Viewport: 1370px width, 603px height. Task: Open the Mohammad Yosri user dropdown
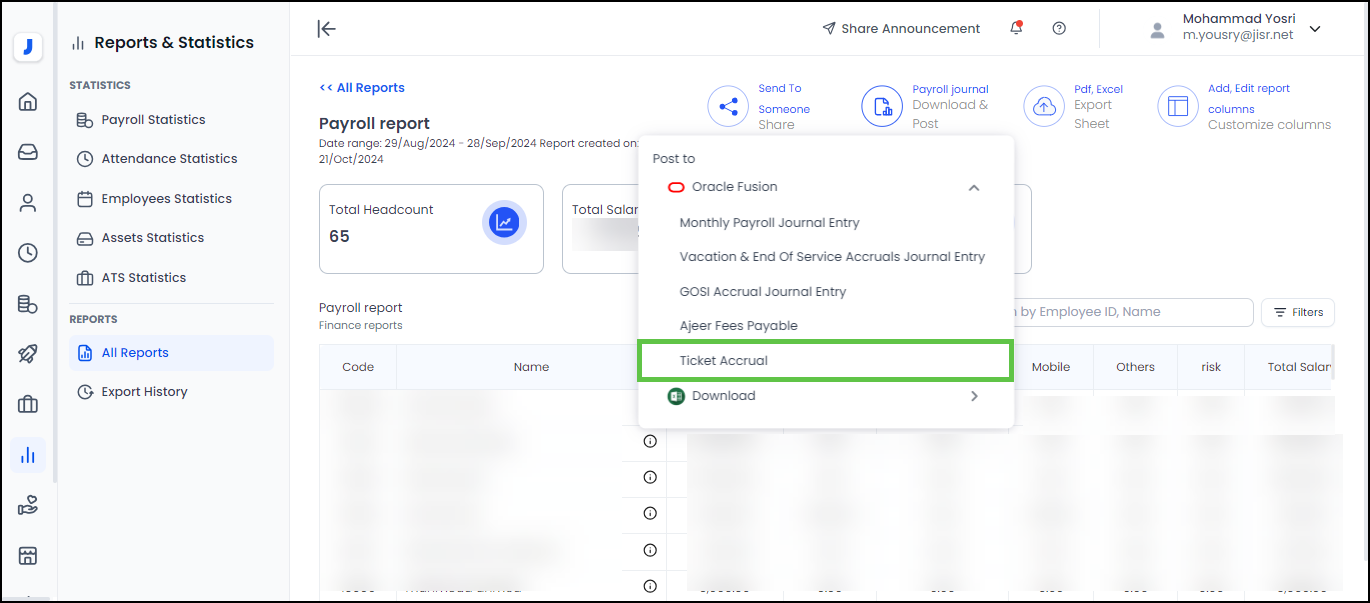click(1315, 29)
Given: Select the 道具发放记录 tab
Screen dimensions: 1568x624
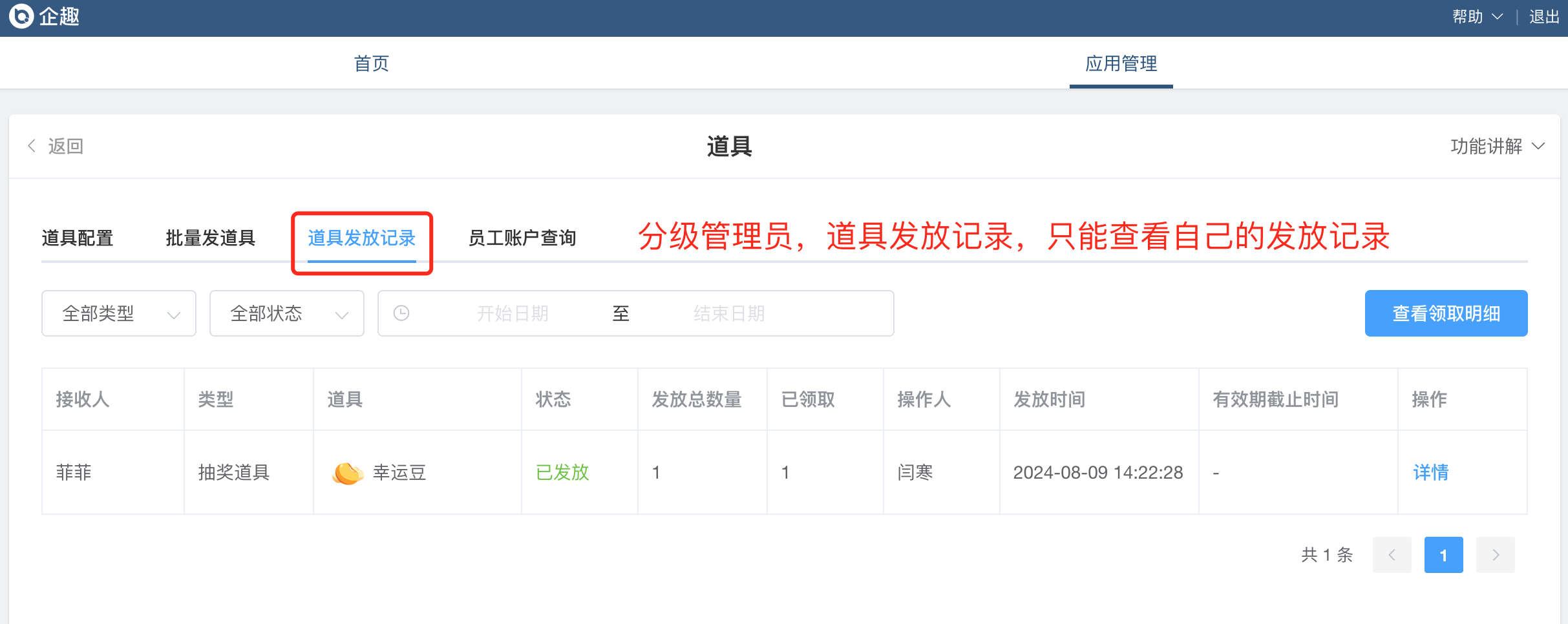Looking at the screenshot, I should pos(361,238).
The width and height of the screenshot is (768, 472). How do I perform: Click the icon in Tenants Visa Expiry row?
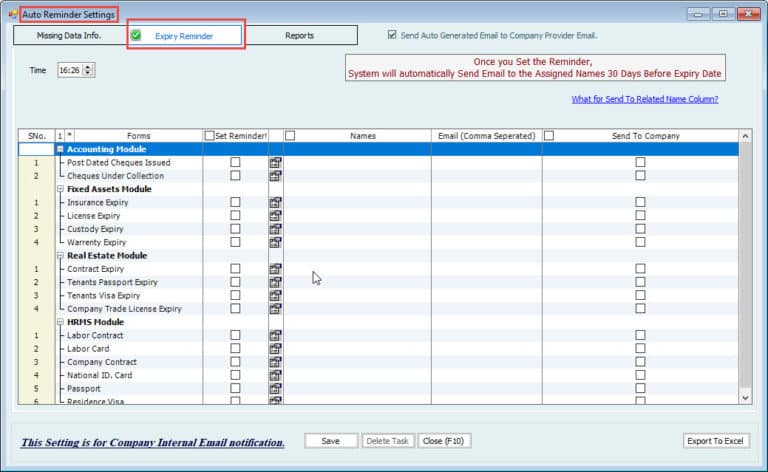pyautogui.click(x=275, y=296)
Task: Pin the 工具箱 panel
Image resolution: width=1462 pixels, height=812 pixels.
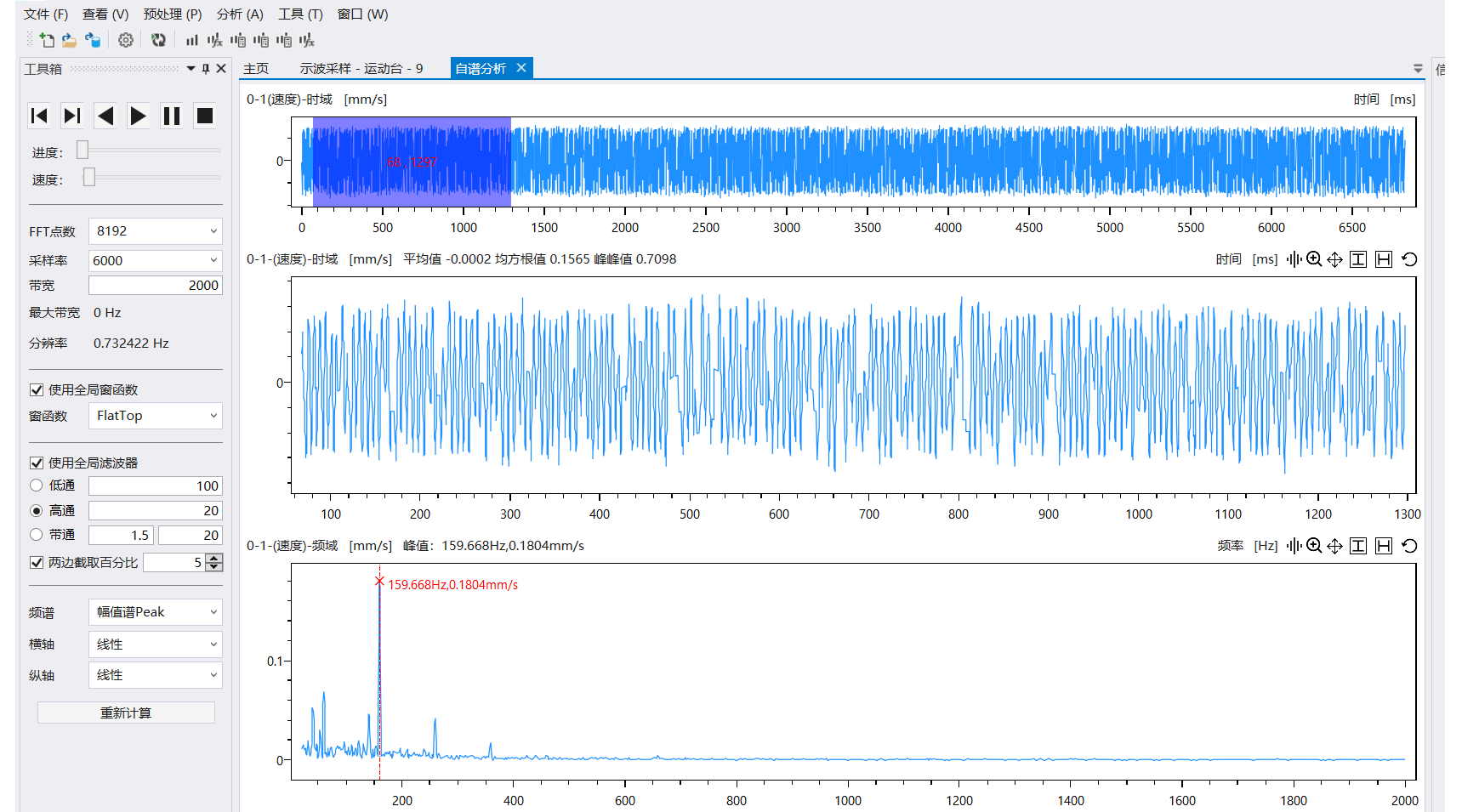Action: (x=206, y=69)
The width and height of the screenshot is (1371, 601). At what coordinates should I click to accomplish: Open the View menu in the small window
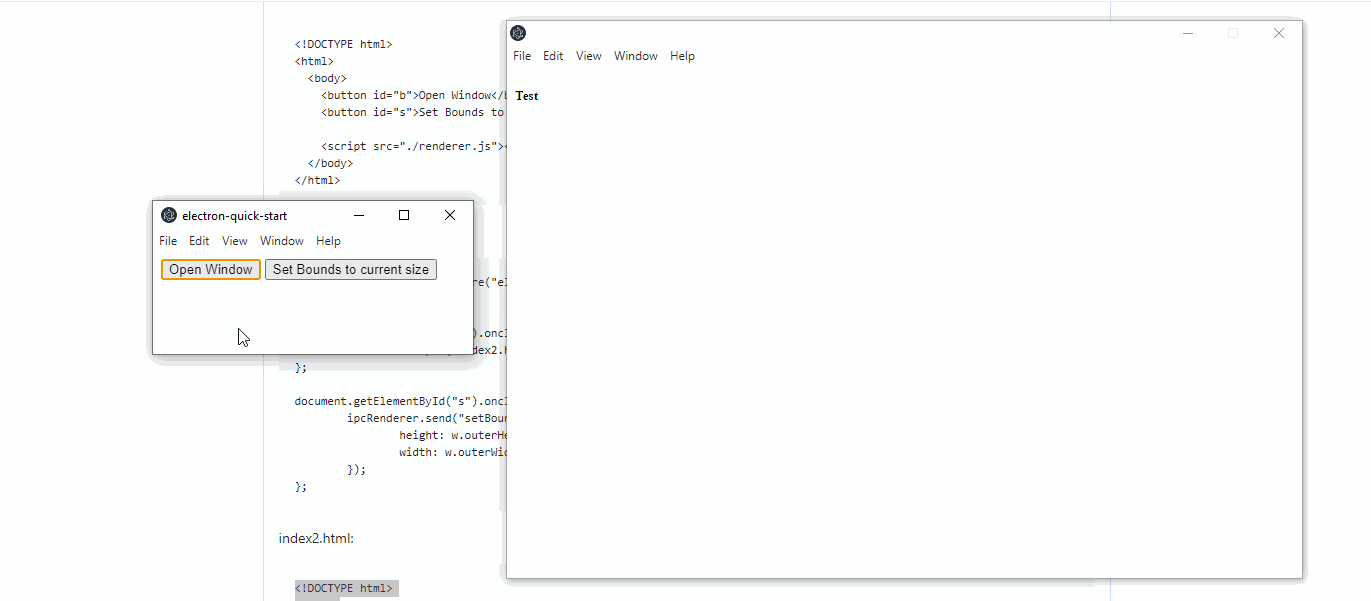[x=234, y=240]
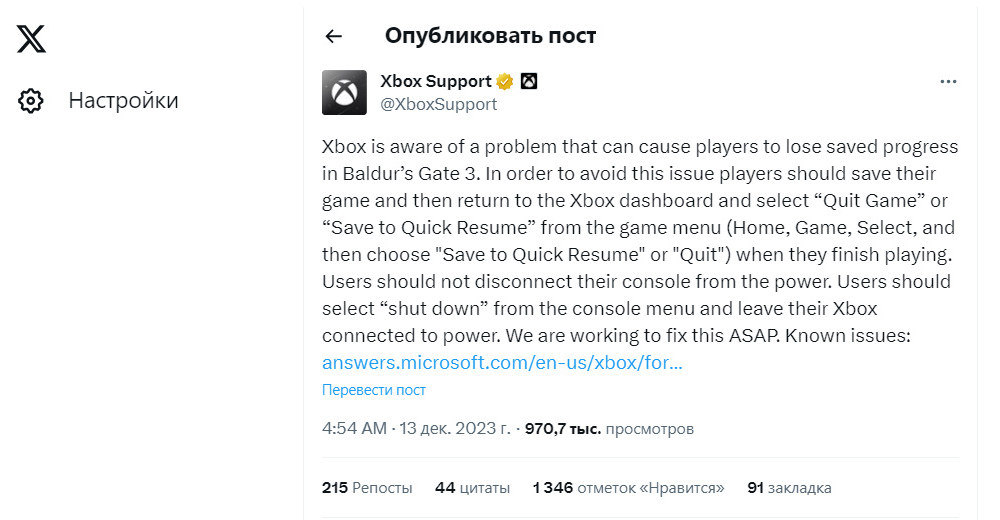Go back using the left arrow
The image size is (1000, 520).
[334, 36]
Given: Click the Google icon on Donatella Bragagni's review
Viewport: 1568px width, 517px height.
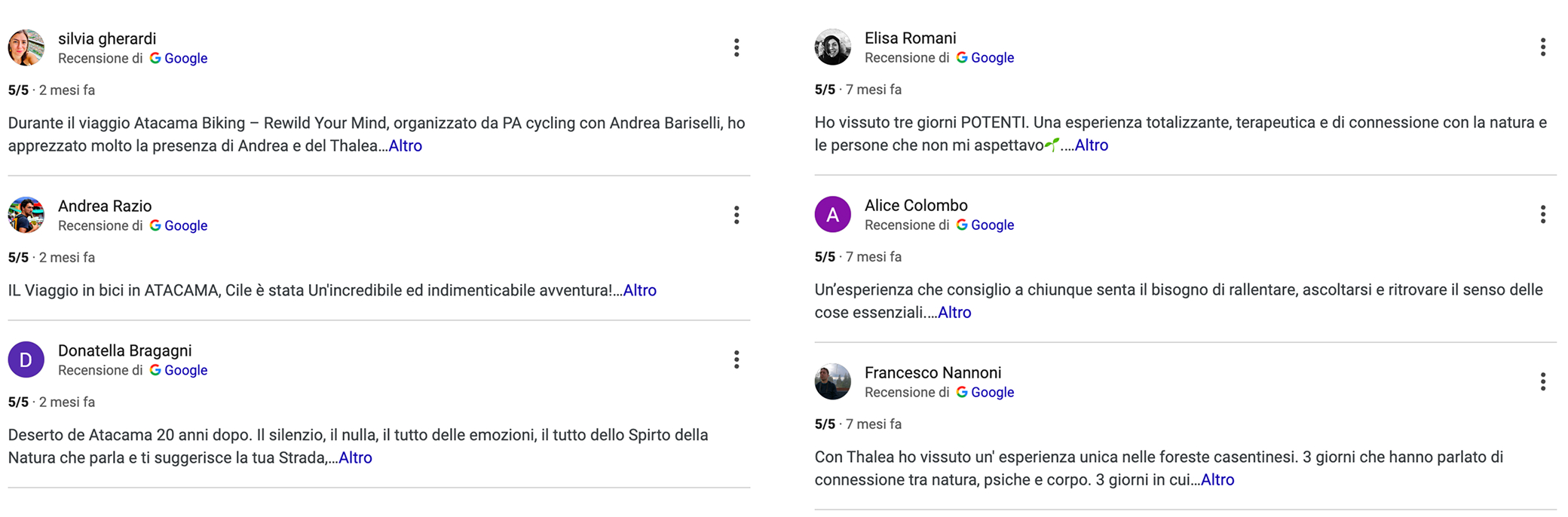Looking at the screenshot, I should [156, 370].
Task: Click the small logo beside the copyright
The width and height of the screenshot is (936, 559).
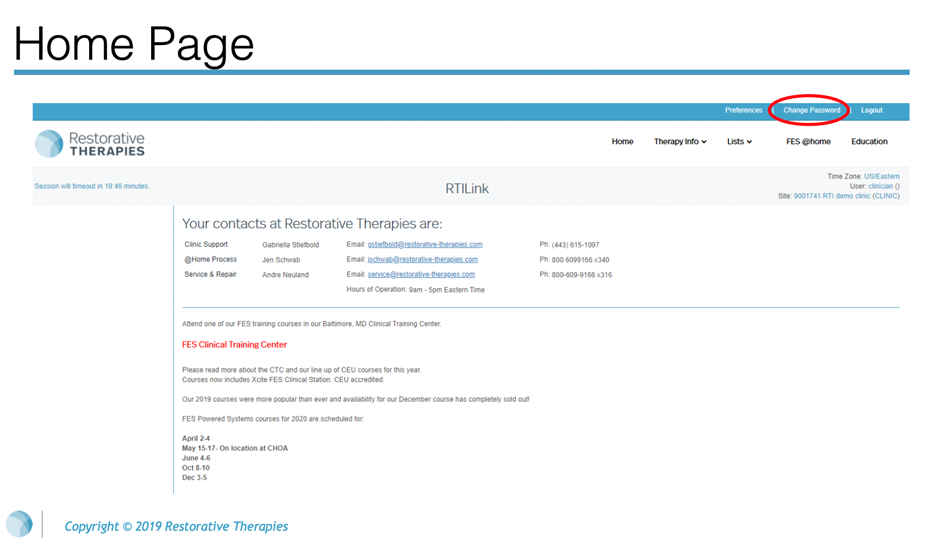Action: click(x=19, y=525)

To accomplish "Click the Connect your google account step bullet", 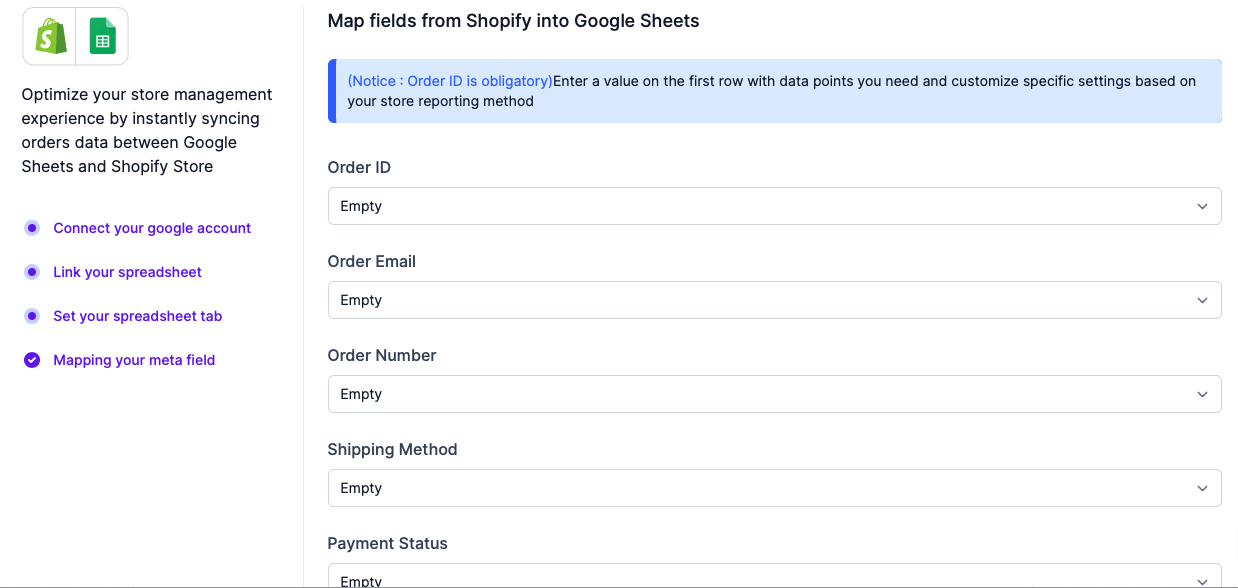I will point(32,228).
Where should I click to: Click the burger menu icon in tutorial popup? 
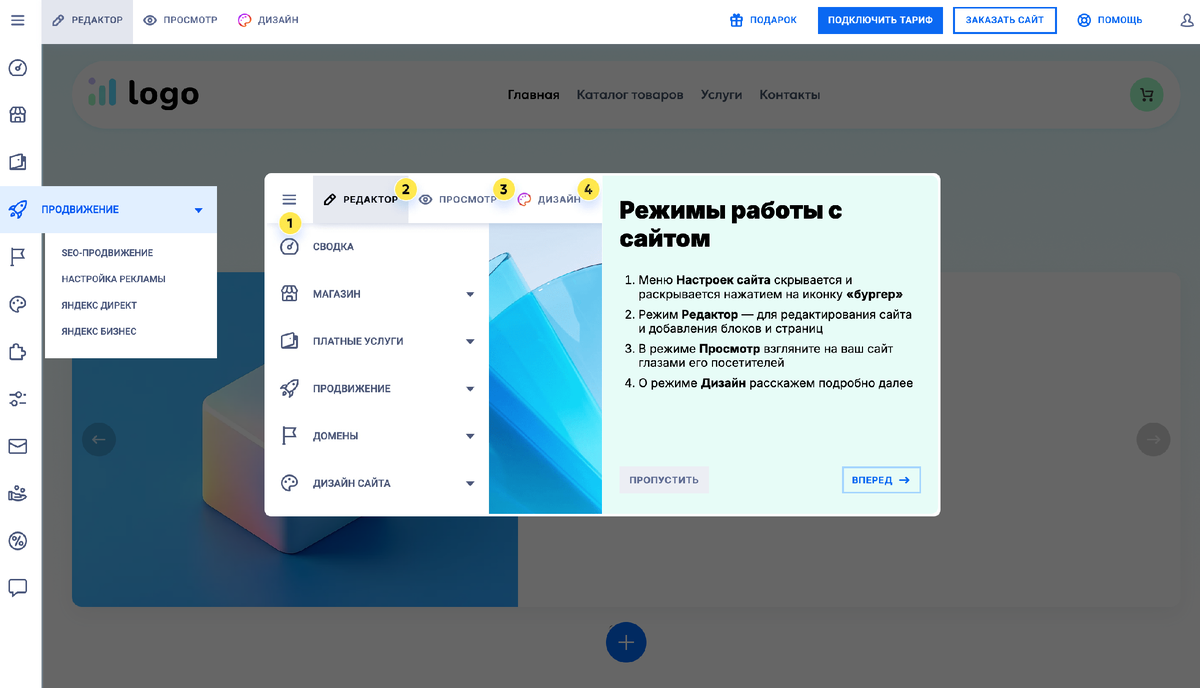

● Action item
Each line of the data that includes the word "Given" counts once; report the total and nothing more.

● Task response
2